• **What the task requires**
Can you quote the records below in full, word for word?

[Stored data entries]
---+---

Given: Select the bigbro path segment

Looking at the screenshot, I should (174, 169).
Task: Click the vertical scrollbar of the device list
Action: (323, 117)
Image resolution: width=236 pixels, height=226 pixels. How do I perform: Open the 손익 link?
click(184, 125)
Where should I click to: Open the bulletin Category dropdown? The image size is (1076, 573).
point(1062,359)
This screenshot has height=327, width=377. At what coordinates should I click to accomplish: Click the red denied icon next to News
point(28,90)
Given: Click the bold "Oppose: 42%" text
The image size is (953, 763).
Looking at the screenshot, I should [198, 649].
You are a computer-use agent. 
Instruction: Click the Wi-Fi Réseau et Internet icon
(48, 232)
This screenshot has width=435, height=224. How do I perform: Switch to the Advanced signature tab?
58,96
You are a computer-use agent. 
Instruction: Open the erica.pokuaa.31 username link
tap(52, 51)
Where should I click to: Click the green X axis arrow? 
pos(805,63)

---+---

• **Exercise result**
Given: Select the bigbro path segment

Looking at the screenshot, I should (174, 169).
Task: Click the vertical scrollbar of the device list
Action: (323, 117)
Image resolution: width=236 pixels, height=226 pixels. How do I perform: Open the 손익 link?
click(184, 125)
Where should I click to: Open the bulletin Category dropdown? The image size is (1076, 573).
point(1062,359)
This screenshot has height=327, width=377. At what coordinates should I click to accomplish: Click the red denied icon next to News
point(28,90)
Given: Click the bold "Oppose: 42%" text
The image size is (953, 763).
Looking at the screenshot, I should [198, 649].
You are a computer-use agent. 
Instruction: Click the Wi-Fi Réseau et Internet icon
(48, 232)
This screenshot has width=435, height=224. How do I perform: Switch to the Advanced signature tab?
58,96
You are a computer-use agent. 
Instruction: Open the erica.pokuaa.31 username link
tap(52, 51)
Where should I click to: Click the green X axis arrow? 
pos(805,63)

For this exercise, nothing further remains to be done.